Segundo o argumento brasileiro, as medidas tarifárias americanas violam o Acordo Geral de Tarifas e Comércio de 1994, que serve como base normativa para a aplicação de tarifas entre os membros da OMC. O Brasil sustenta que, ao impor tarifas adicionais a produtos originados em seu território com base na Seção 301, os EUA falharam em conceder o mesmo tratamento a outros países membros da organização, caracterizando uma violação do princípio da não discriminação.
Essa iniciativa representa a primeira etapa formal no sistema de solução de controvérsias da OMC, conhecida como pedido de consultas. O objetivo principal é buscar uma negociação direta com os Estados Unidos para encontrar uma solução amigável para o conflito antes que o caso precise ser analisado por um painel de especialistas. O Itamaraty destacou que a ação busca garantir a compatibilidade das medidas tarifárias dos EUA com as normas multilaterais de comércio, conforme divulgado pelo governo brasileiro.

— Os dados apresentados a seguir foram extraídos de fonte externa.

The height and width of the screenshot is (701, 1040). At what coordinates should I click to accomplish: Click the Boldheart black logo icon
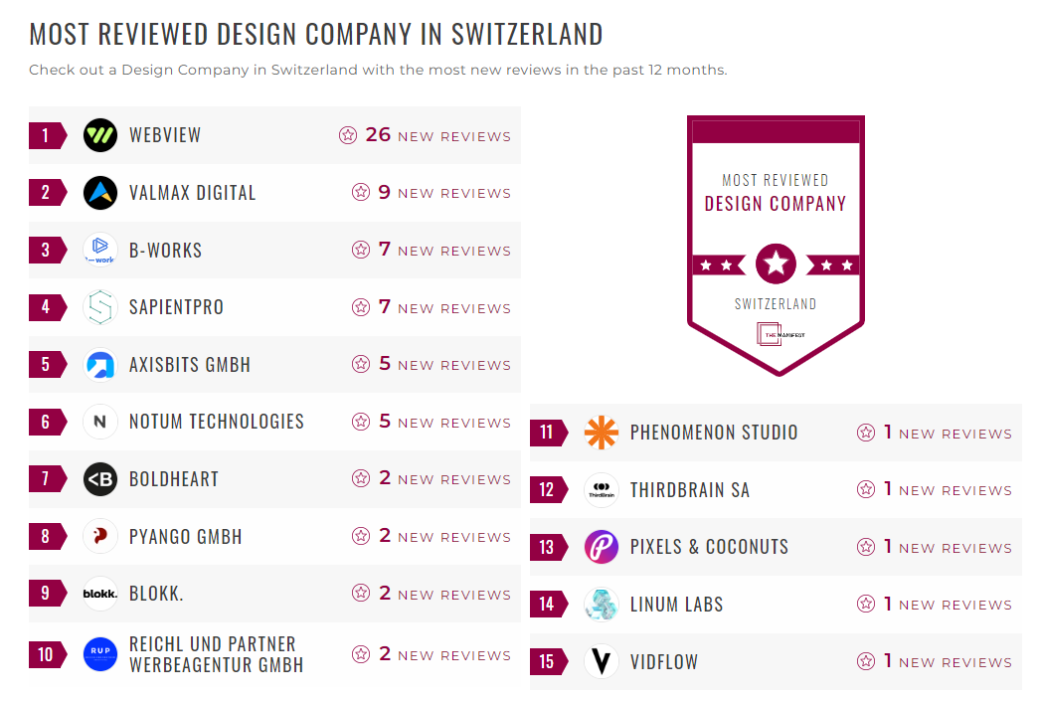tap(100, 479)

Detalhes das Tarifas Questionadas e Alegações dos EUA
Uma das principais medidas contestadas pelo Brasil na OMC refere-se a uma tarifa adicional de 25% sobre produtos brasileiros, resultado de uma investigação específica. Os Estados Unidos examinaram, neste processo, temas como comércio digital, serviços de pagamentos eletrônicos, tarifas preferenciais, legislação anticorrupção, proteção da propriedade intelectual, acesso ao mercado de etanol e combate ao desmatamento ilegal. Essas áreas foram pontos de atrito que levaram à imposição das tarifas.

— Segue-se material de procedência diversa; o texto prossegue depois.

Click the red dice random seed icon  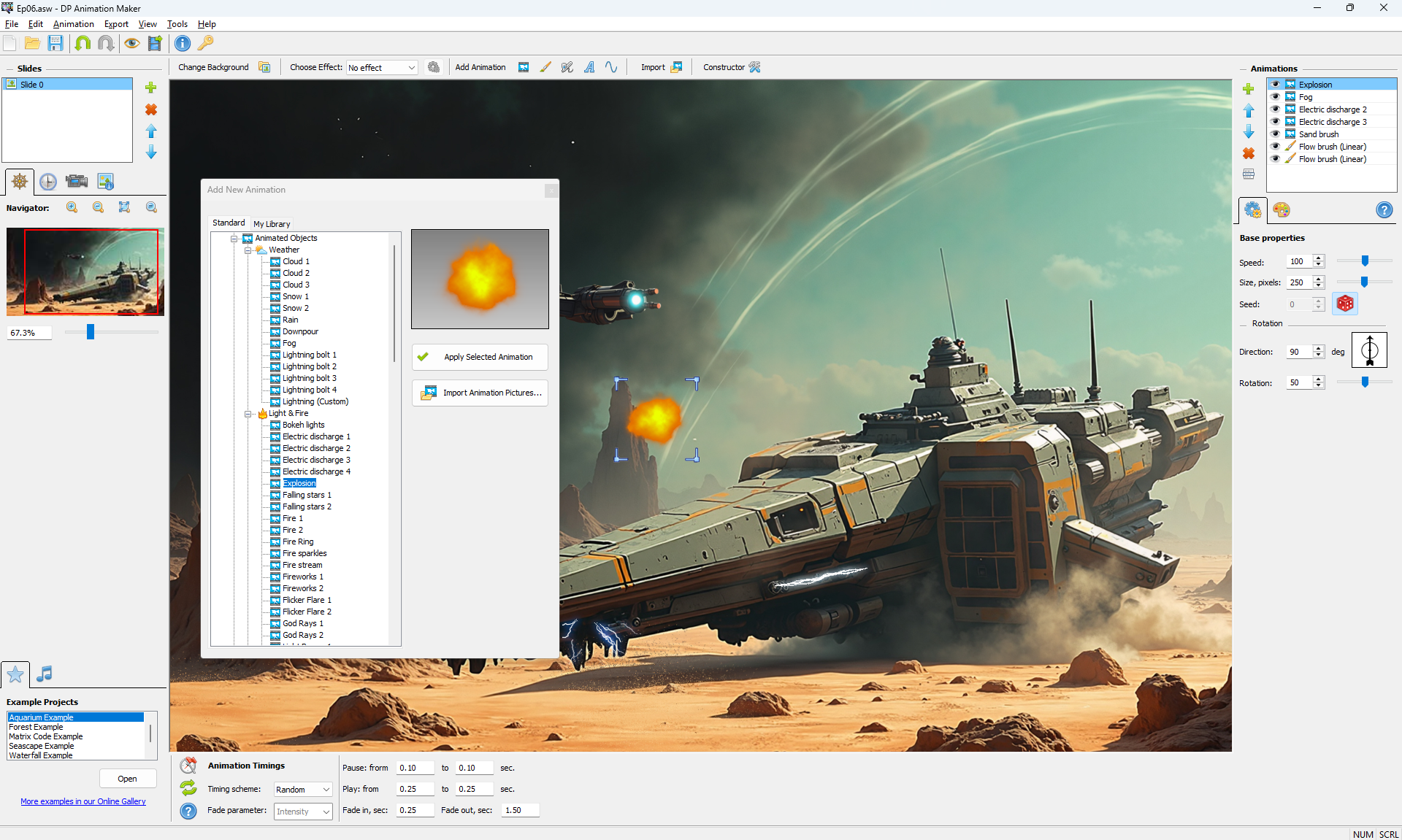click(x=1344, y=304)
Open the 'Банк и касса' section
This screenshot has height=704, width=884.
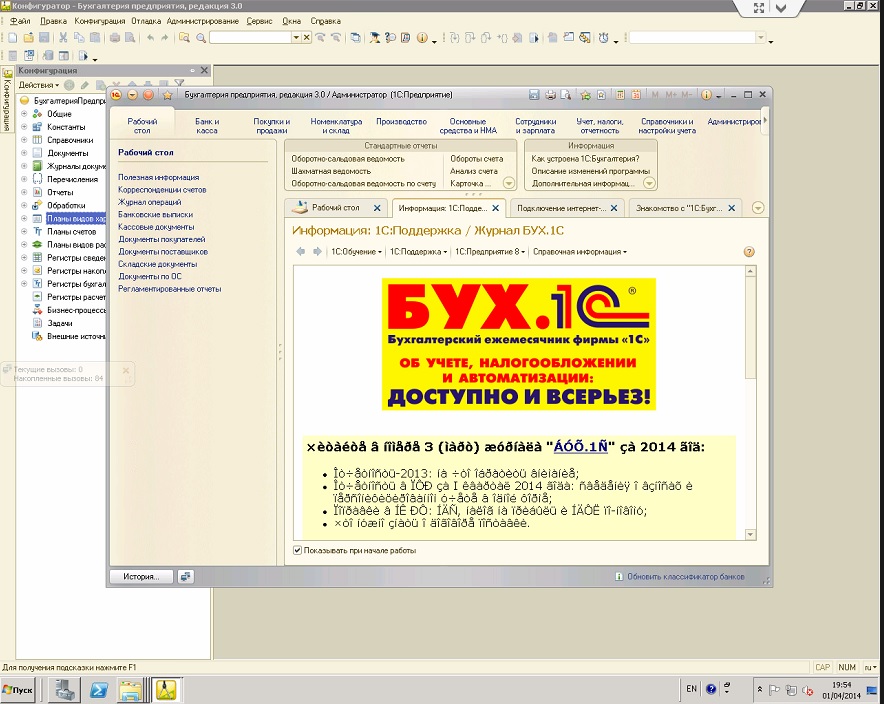pyautogui.click(x=207, y=126)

A segunda medida sob escrutínio resultou de uma investigação mais ampla, envolvendo 60 economias, e estabeleceu uma tarifa adicional de 12,5% para produtos brasileiros. Neste caso, o foco da investigação americana esteve na existência e aplicação de restrições à importação de bens produzidos, total ou parcialmente, com trabalho forçado. O Brasil, por sua vez, alega ser preterido em relação a outros parceiros comerciais da OMC.

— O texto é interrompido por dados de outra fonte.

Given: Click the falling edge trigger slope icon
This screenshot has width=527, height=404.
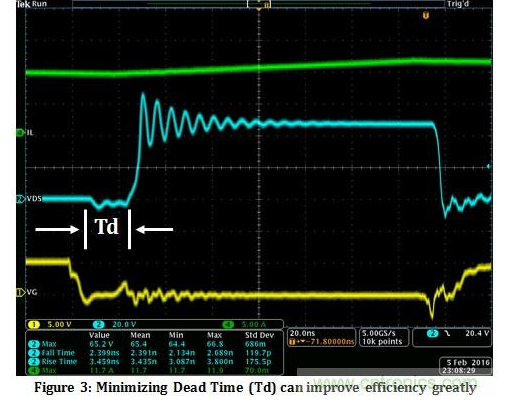Looking at the screenshot, I should pyautogui.click(x=447, y=333).
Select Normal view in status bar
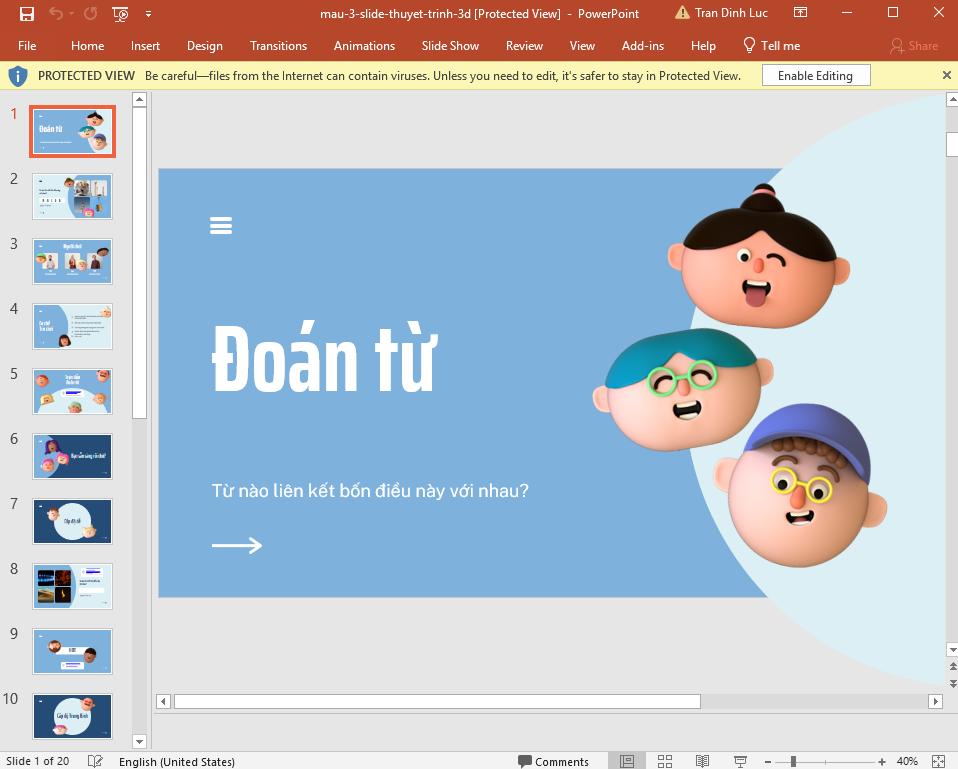 [x=627, y=761]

O Mecanismo de Solução de Controvérsias da OMC
O pedido de consultas é a primeira fase do processo de resolução de disputas na OMC. Nesta etapa, os países envolvidos buscam dialogar e negociar para alcançar um acordo, evitando a necessidade de um julgamento formal por um painel. Caso as consultas não resultem em uma solução, o Brasil poderá solicitar a instalação de um painel para que a OMC analise a legalidade das tarifas impostas pelos Estados Unidos.
Argumento Brasileiro: Discriminação e Violação de Obrigações
O governo brasileiro argumenta, no documento enviado à OMC, que “Ao impor tarifas a produtos originados no Brasil com base na Seção 301, enquanto não impôs tais tarifas a outros membros da OMC, os EUA falharam em conceder aos produtos originados no Brasil vantagens, favores, privilégios ou imunidades concedidos a outros países da OMC”. Essa alegação central aponta para um tratamento desigual e discriminatório por parte dos americanos, violando princípios fundamentais do comércio internacional.
Contexto da Ação Brasileira na OMC
A ação brasileira na OMC surge em um momento de tensões comerciais e busca reafirmar a importância das regras multilaterais no comércio global. A disputa em torno das tarifas americanas pode ter implicações significativas para as exportações brasileiras e para o relacionamento comercial entre os dois países. O governo brasileiro demonstra seu compromisso em defender seus interesses e garantir um ambiente de comércio mais justo e previsível, conforme as normas internacionais estabelecidas.